En su origen, muchas de estas zonas estuvieron pensadas para industrias tradicionales, comercio exterior o manufactura. Pero el desafío actual es distinto. La inteligencia artificial generativa aceleró la velocidad de creación de valor. Hoy una persona o un equipo pequeño puede construir productos, automatizar procesos, vender servicios globales y escalar una compañía desde una computadora. Estamos viviendo una democratización de la capacidad productiva digital, donde cada vez hace falta menos estructura para crear empresas con alcance global. Ese nuevo modelo productivo necesita otro tipo de infraestructura: no solo parques industriales o beneficios impositivos, sino marcos digitales, regulatorios y operativos preparados para empresas que nacen globales desde el primer día.
Por eso empiezan a ganar espacio nuevas discusiones a nivel internacional, desde las llamadas Freedom Cities -modelos de ciudades o zonas con mayor autonomía regulatoria para atraer inversión e innovación- hasta las Zonas Económicas Digitales, pensadas para adaptar beneficios, trámites y reglas a compañías que operan principalmente con activos, servicios o talento digital. Más allá de las diferencias entre cada modelo, todos parten de una misma pregunta: cómo diseñar entornos institucionales capaces de adaptarse a la velocidad de las industrias tecnológicas y generar nuevas oportunidades de desarrollo para las regiones que logren implementarlos.
La próxima competencia global no será únicamente económica o tecnológica. También será institucional. Los países y ciudades que logren reducir fricciones, digitalizar procesos, ofrecer previsibilidad y adaptar sus marcos regulatorios a la nueva economía tendrán una ventaja concreta para atraer talento, inversión y compañías de alto crecimiento. La economía ya es global y digital: los estados que se adapten primero se convertirán en los nuevos polos económicos globales.
Argentina tiene una oportunidad única. No necesariamente porque necesite empezar de cero, sino porque ya cuenta con herramientas que podrían evolucionar en esa dirección, como la Ley de Economía del Conocimiento y el régimen de Zonas Francas.
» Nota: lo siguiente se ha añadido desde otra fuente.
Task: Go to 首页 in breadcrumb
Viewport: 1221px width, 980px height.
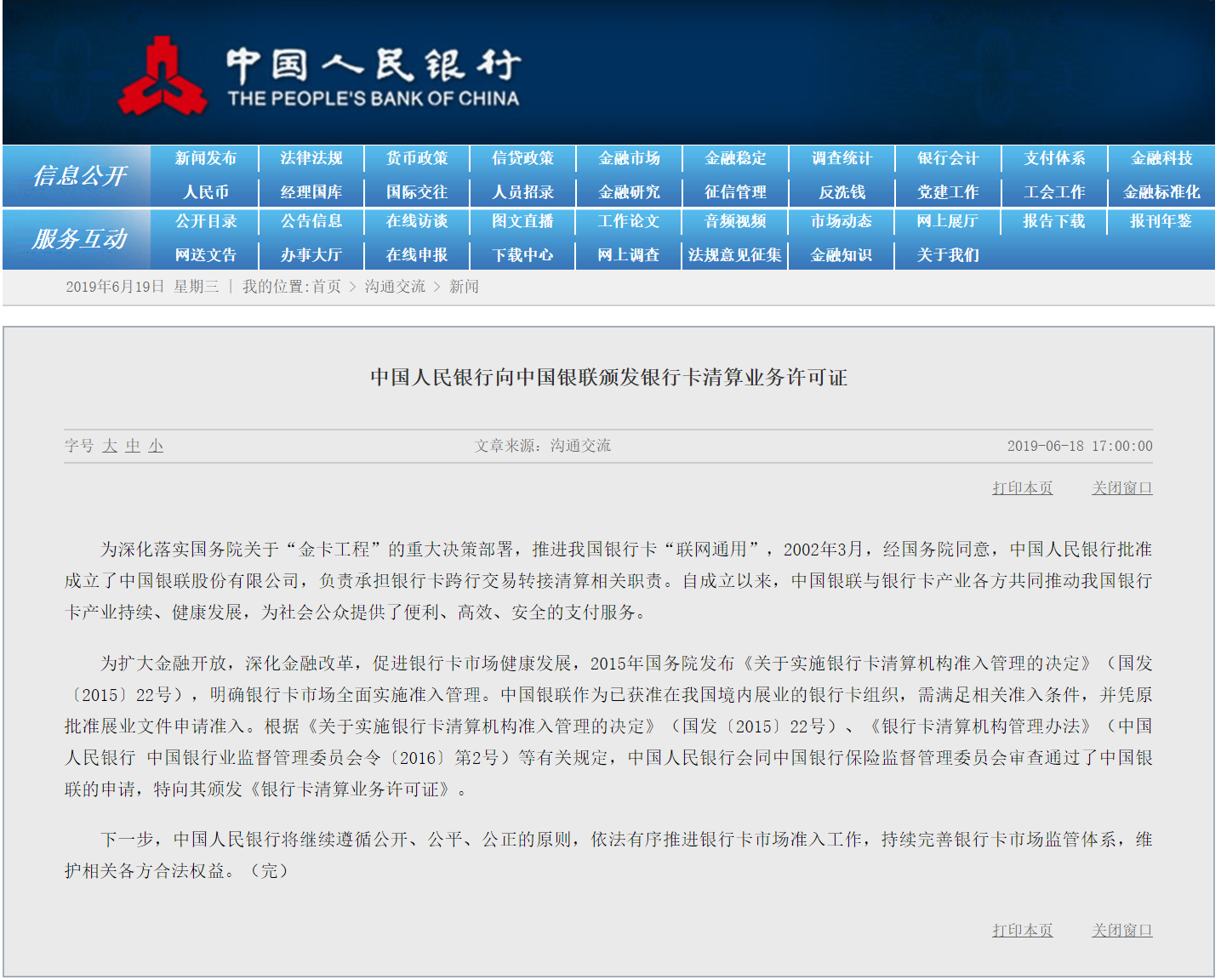Action: click(x=326, y=287)
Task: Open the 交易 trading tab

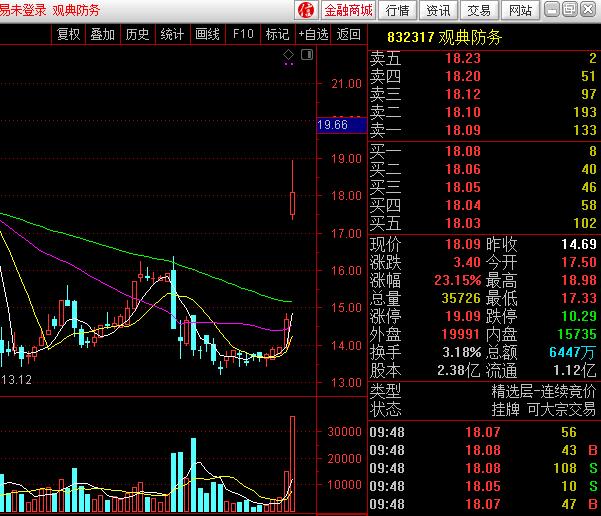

El desafío está en modernizar su implementación: hacer que esos instrumentos sean más simples, más digitales y más compatibles con la forma en que hoy operan las empresas tecnológicas.
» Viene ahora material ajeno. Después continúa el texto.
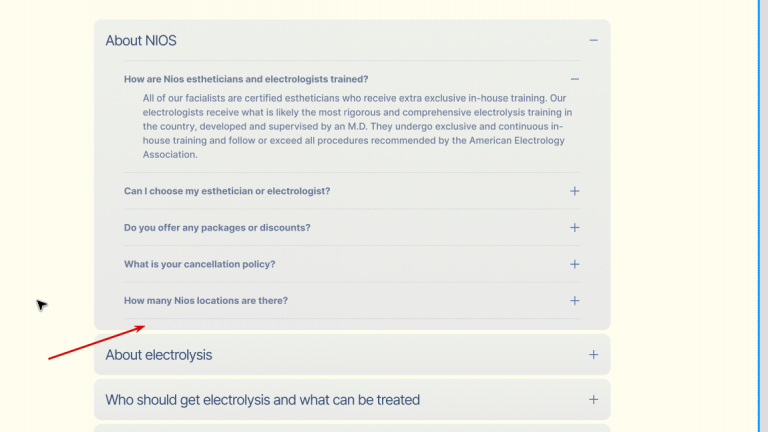
Task: Click plus icon next to packages or discounts
Action: click(x=575, y=228)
En ese contexto, Mendoza aparece como un caso con potencial. La provincia combina talento, capacidad exportadora, ubicación estratégica y una agenda de modernización vinculada a su ecosistema productivo y de Zona Franca. Si logra integrar procesos, reducir tiempos operativos y construir un entorno más amigable para compañías de la Economía del Conocimiento, puede posicionarse como un polo relevante para empresas que buscan operar globalmente desde la región.
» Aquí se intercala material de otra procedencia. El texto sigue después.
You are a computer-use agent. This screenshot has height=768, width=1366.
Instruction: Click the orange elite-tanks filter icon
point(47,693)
La discusión de fondo no es futurista. Es profundamente práctica. En la economía digital, competir por talento e innovación requiere algo más que buenos discursos o incentivos aislados. Requiere infraestructura institucional: reglas claras, procesos simples, plataformas interoperables y una visión de largo plazo sobre qué tipo de empresas se quiere atraer.
Las ciudades digitales van a ser cada vez menos una promesa tecnológica y cada vez más una ventaja competitiva concreta. Argentina tiene la oportunidad de posicionarse como uno de los grandes polos tecnológicos del hemisferio sur, y Mendoza puede convertirse en el caso más representativo de esa transformación.